**Directions for this task**
The records sit below. Return every line in them that holds the word "cell".

-- Opening Marker --

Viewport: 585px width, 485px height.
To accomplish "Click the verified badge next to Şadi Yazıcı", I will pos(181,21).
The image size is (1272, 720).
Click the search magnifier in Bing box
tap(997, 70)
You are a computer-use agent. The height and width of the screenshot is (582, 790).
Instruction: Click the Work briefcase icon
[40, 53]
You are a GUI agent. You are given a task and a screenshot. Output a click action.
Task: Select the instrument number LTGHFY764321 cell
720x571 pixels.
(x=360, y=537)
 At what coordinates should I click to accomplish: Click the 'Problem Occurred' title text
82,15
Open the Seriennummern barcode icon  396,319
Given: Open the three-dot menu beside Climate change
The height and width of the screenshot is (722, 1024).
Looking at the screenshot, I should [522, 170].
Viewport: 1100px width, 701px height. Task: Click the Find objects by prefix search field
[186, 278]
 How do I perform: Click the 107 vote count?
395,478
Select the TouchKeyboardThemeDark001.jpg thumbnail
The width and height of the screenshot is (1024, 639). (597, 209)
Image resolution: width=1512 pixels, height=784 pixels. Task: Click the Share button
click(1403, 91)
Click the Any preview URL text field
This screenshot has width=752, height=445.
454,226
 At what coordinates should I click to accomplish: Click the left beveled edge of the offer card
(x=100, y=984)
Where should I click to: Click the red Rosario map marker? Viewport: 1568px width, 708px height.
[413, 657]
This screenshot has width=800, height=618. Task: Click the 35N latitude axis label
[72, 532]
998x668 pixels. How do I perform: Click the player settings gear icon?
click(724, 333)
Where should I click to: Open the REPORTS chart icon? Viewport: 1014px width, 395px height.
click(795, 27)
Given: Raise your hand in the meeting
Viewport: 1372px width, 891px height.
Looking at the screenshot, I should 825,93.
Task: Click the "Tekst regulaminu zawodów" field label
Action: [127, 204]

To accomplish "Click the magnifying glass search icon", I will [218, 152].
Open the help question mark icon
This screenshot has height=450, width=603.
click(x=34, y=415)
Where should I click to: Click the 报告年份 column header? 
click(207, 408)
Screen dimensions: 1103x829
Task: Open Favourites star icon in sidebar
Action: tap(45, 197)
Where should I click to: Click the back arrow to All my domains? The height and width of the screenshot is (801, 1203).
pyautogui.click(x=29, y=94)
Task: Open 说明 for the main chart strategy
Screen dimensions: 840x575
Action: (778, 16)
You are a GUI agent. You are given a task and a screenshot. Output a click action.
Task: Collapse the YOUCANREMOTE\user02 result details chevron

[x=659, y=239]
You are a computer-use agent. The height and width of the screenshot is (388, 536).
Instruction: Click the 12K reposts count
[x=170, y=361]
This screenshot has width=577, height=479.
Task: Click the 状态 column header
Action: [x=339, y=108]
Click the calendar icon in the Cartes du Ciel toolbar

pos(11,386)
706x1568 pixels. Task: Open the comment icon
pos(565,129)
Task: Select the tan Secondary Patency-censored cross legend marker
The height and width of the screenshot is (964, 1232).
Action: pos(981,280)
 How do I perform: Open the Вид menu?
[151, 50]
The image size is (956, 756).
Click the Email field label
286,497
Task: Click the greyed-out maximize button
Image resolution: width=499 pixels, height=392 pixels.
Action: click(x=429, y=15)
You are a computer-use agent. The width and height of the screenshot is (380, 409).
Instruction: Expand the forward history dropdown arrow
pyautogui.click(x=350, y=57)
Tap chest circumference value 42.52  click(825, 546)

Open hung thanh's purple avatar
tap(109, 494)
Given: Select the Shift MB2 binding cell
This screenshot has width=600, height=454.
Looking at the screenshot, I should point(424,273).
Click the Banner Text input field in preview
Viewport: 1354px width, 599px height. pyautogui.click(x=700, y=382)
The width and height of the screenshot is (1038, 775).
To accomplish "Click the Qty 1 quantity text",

-- Closing Marker --

**Solution to the problem**
Task: Select the instrument number LTGHFY764321 cell
Given: Select the Shift MB2 binding cell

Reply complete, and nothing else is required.